Extended Data Fig. 4: Shigella flexneri uses IpaH1.4 to degrade RNF213.
From: Shigella flexneri evades LPS ubiquitylation through IpaH1.4-mediated degradation of RNF213
(a) Complementation of S. flexneri ΔipaH1.4 with plasmid-encoded ipaH1.4 rescues degradation of RNF213 in infected host cells.
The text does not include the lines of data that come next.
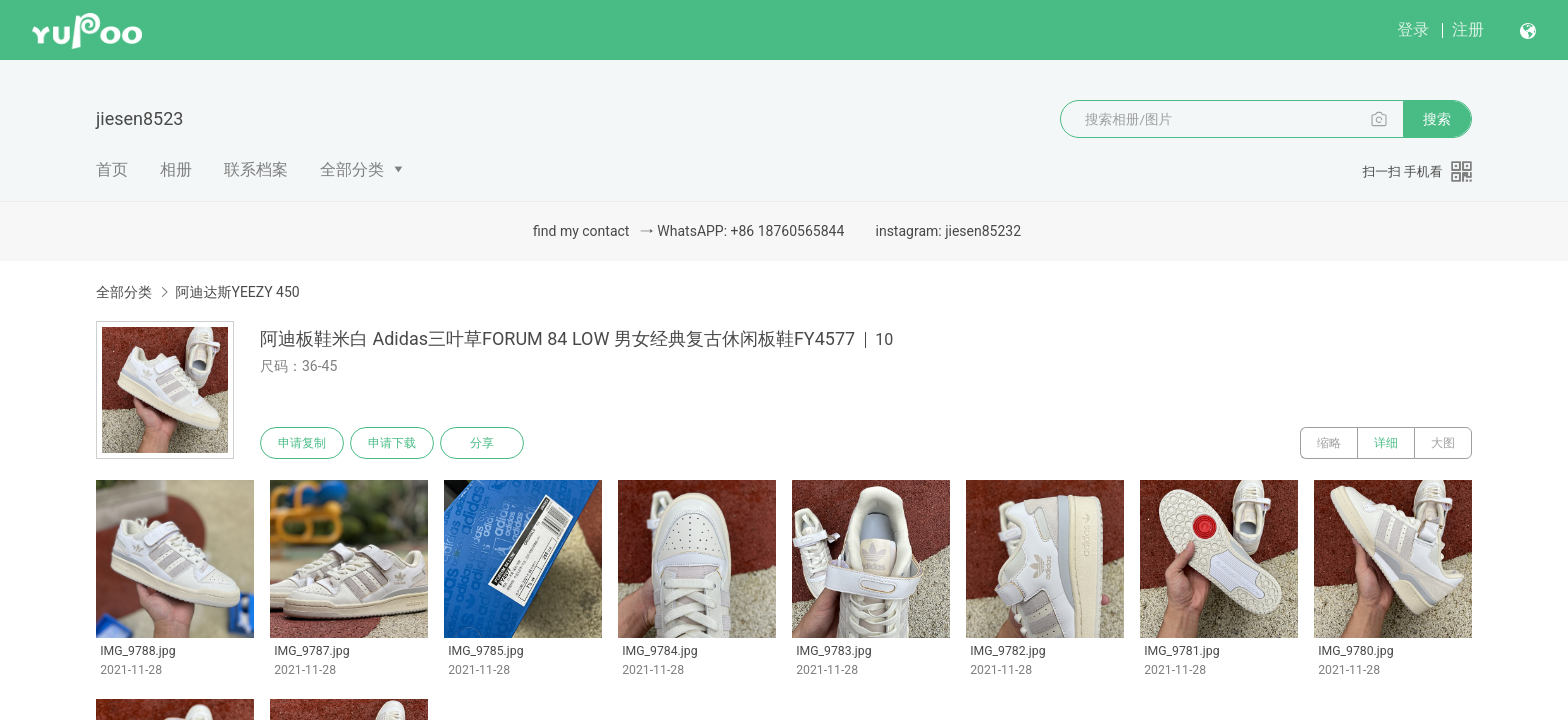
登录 (1413, 29)
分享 (482, 443)
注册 (1468, 29)
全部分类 (352, 169)
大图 (1443, 443)
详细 (1386, 443)
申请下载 (392, 443)
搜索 (1437, 119)
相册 (176, 169)
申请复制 (302, 443)
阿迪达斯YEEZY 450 (237, 292)
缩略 (1329, 443)
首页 (112, 169)
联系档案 (256, 169)
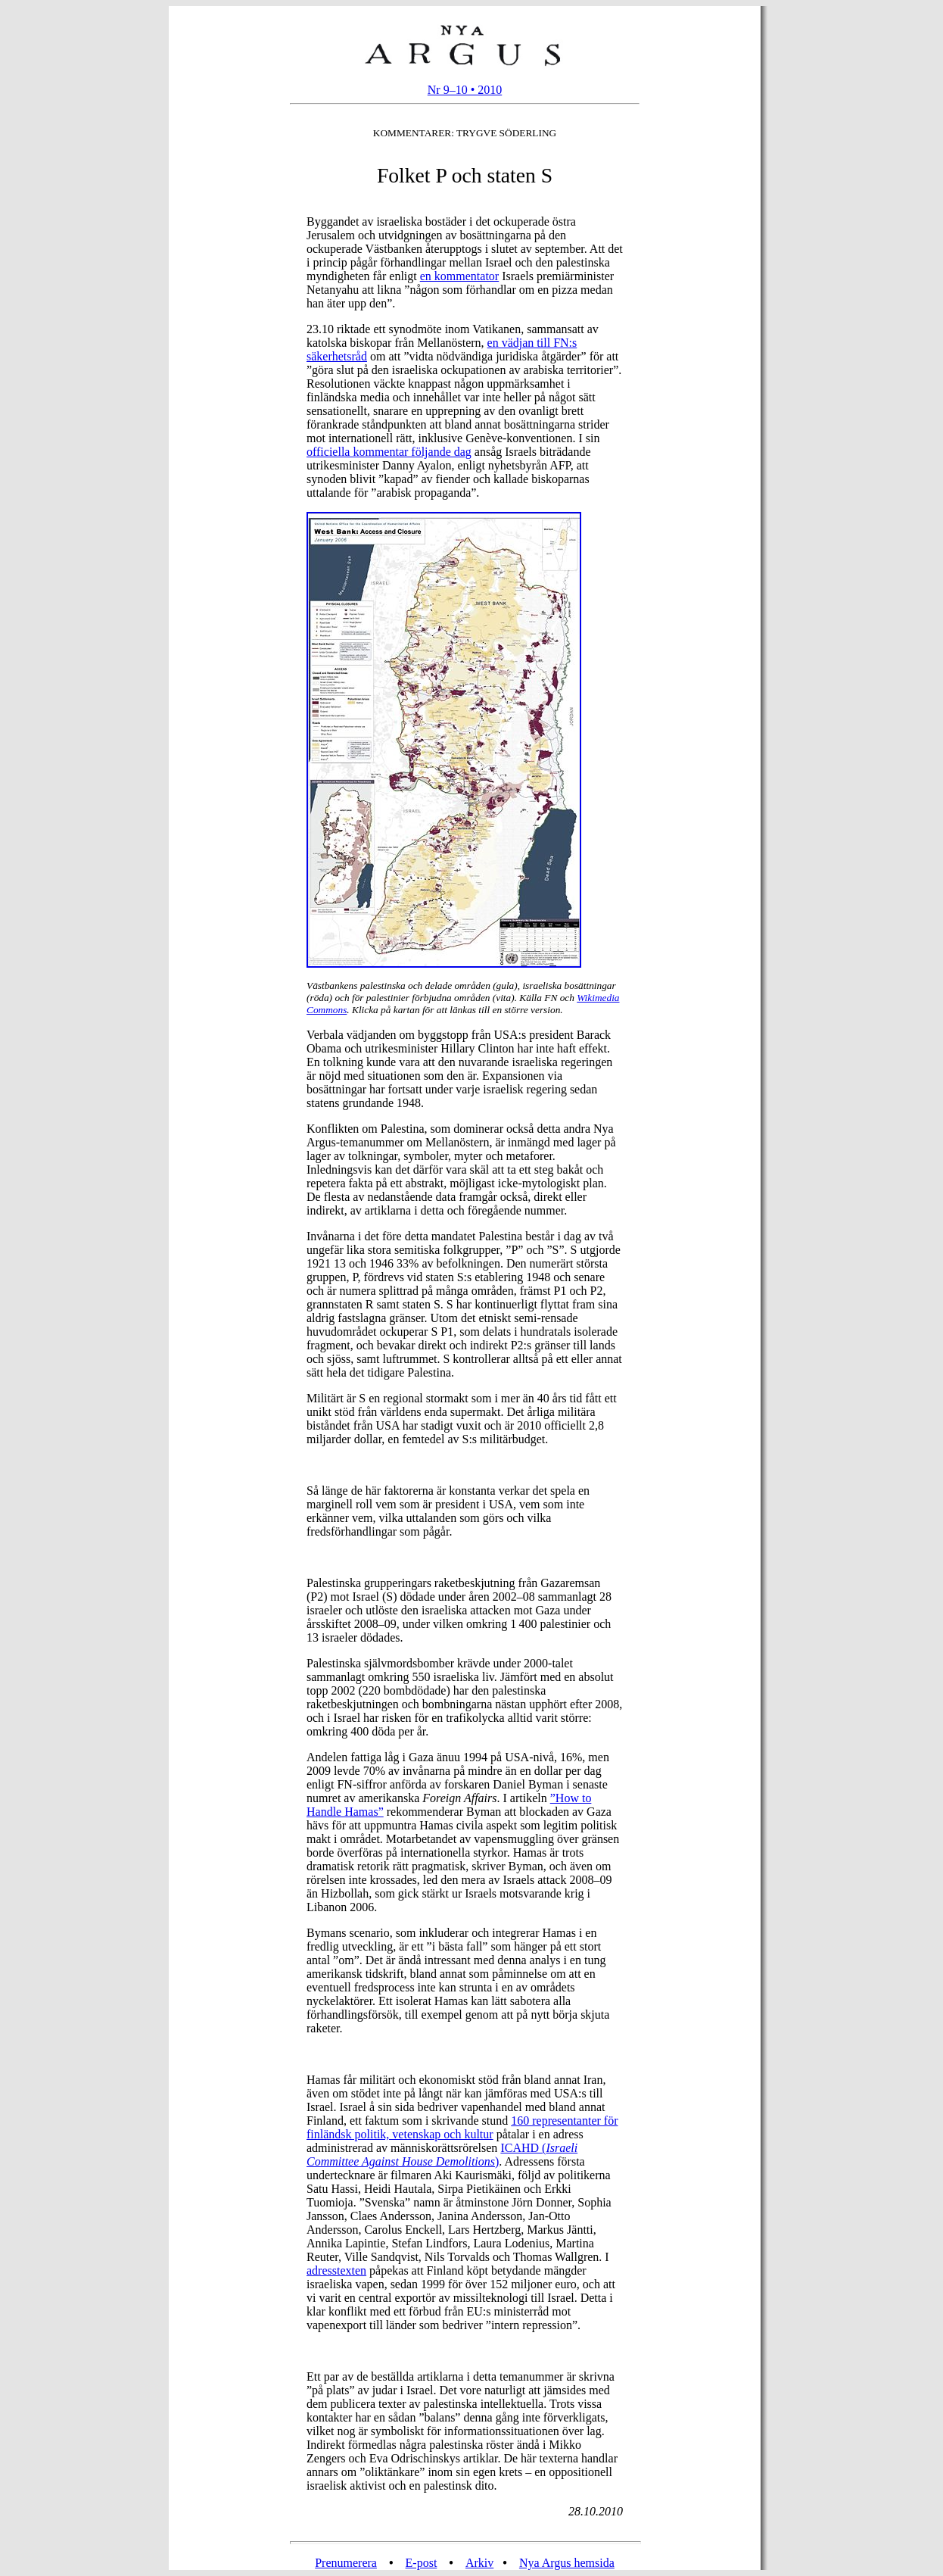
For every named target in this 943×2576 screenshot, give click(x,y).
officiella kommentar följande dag (389, 451)
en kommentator (459, 276)
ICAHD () (442, 2154)
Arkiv (479, 2562)
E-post (421, 2562)
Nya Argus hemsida (567, 2562)
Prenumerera (346, 2562)
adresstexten (336, 2270)
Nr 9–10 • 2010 (465, 89)
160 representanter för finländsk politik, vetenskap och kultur (462, 2127)
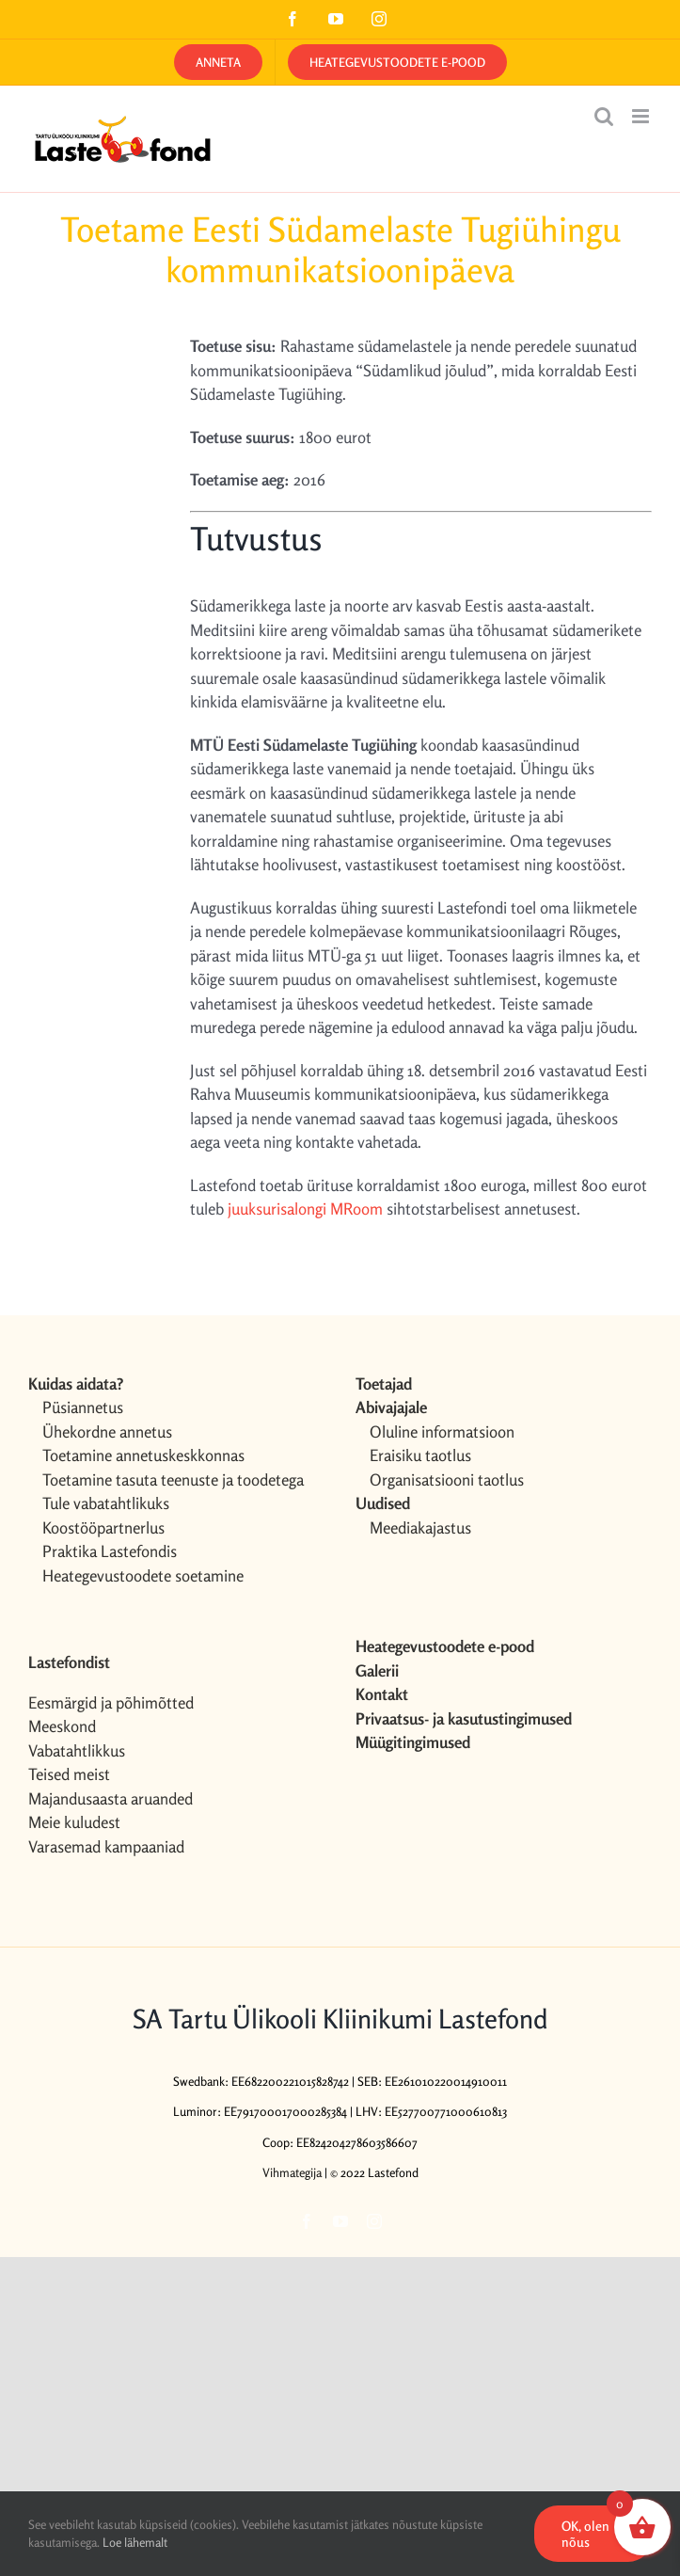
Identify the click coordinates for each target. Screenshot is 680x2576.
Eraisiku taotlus (420, 1455)
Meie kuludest (74, 1822)
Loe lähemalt (135, 2542)
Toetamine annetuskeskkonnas (143, 1455)
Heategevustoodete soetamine (143, 1575)
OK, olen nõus (585, 2534)
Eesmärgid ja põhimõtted (111, 1702)
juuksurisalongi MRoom (307, 1208)
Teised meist (69, 1774)
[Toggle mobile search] (603, 116)
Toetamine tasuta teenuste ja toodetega (173, 1479)
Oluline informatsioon (442, 1431)
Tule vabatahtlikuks (105, 1503)
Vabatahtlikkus (76, 1750)
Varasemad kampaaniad (106, 1846)
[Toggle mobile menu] (642, 116)
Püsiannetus (82, 1407)
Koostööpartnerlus (103, 1527)
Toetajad (384, 1383)
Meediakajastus (420, 1527)
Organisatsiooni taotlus (447, 1479)
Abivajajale (391, 1407)
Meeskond (62, 1726)
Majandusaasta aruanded (110, 1798)
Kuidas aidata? (75, 1383)
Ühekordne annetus (107, 1431)
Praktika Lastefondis (109, 1551)
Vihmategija (292, 2172)
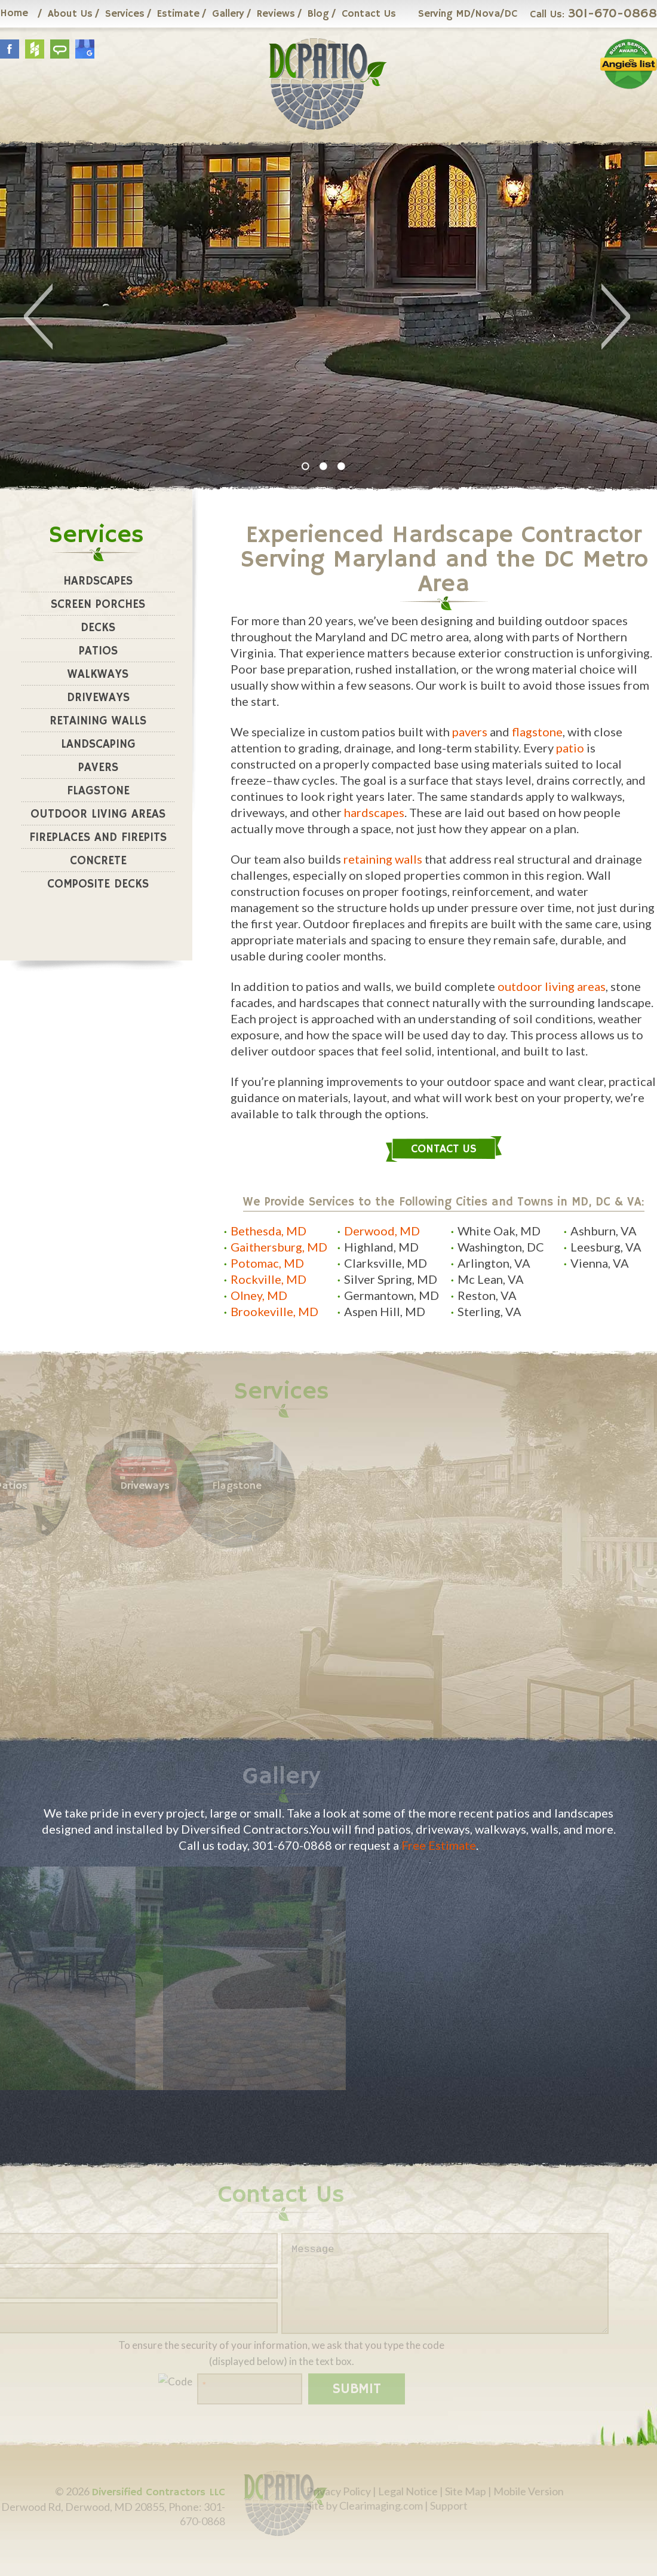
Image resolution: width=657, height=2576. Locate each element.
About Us (70, 14)
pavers (469, 731)
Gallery (228, 14)
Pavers (98, 767)
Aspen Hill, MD (384, 1311)
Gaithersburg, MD (279, 1247)
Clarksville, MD (385, 1263)
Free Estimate (438, 1845)
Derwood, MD (382, 1230)
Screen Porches (98, 604)
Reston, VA (487, 1295)
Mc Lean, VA (491, 1279)
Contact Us (369, 14)
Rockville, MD (268, 1279)
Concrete (98, 860)
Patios (98, 651)
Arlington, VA (494, 1263)
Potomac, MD (267, 1263)
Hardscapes (98, 581)
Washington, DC (501, 1247)
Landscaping (98, 744)
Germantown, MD (391, 1295)
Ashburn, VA (603, 1230)
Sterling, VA (489, 1311)
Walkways (97, 674)
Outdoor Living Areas (97, 814)
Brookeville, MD (274, 1311)
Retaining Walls (98, 721)
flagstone (537, 731)
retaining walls (382, 859)
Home (14, 13)
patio (570, 748)
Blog (318, 14)
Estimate (178, 14)
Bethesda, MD (268, 1230)
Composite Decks (98, 884)
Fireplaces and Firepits (98, 837)
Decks (98, 627)
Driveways (98, 697)
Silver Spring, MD (390, 1279)
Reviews (276, 14)
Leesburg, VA (605, 1247)
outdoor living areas (552, 986)
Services (125, 14)
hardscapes (374, 812)
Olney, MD (259, 1295)
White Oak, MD (499, 1230)
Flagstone (98, 791)
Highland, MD (381, 1247)
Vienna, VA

Left: Flow cytometry of MEFs expressing GFP-RNF213 under control of a Doxycycline-inducible promoter, induced with Doxycycline, and infected with the indicated strains of S. flexneri harboring plasmids encoding constitutively expressed mRuby or TagRFP-T and anhydrotetracycline-inducible ipaH1.4, induced with anhydrotetracycline (ATc) as indicated (off – not induced, on – induced). Cells were analyzed by flow cytometry at 5 h post infection. Right: histogram plots of GFP-RNF213 intensity in infected cells. (b) Analysis of endogenous RNF213 levels in S. flexneri-infected HeLa cells by flow cytometry. Wild type or RNF213 KO HeLa cells infected with the indicated strains of S. flexneri expressing mRuby were stained for endogenous RNF213. Levels of RNF213 are depicted as histograms from the indicated cell populations, with bar heights in the accompanying bar graph denoting the mean and error bars denoting the standard deviations from n = 3 experiments; ** denotes the following p-values, in this order: p = 0.005, p = 0.003, p = 0.0003, p = 0.007, p = 0.0005, * denotes p = 0.048 (all derived from two-sided unpaired t-tests). The difference in staining between RNF213 WT and KO cells is indicative of the specific contribution of RNF213 to the assay. Infection with either S. flexneri WT or ΔipaH2.5, but not ΔipaH1.4, causes loss of RNF213 protein. (c) Left: Gating strategy for fluorescence-activated cell sorting (FACS) of HeLa cells. HeLa cells were infected with the indicated mRuby-expressing S. flexneri strains. At 4 h post infection the three indicated populations were isolated by FACS. Right: Immunoblot analysis of RNF213 in the indicated cell populations. HSP60 – loading control.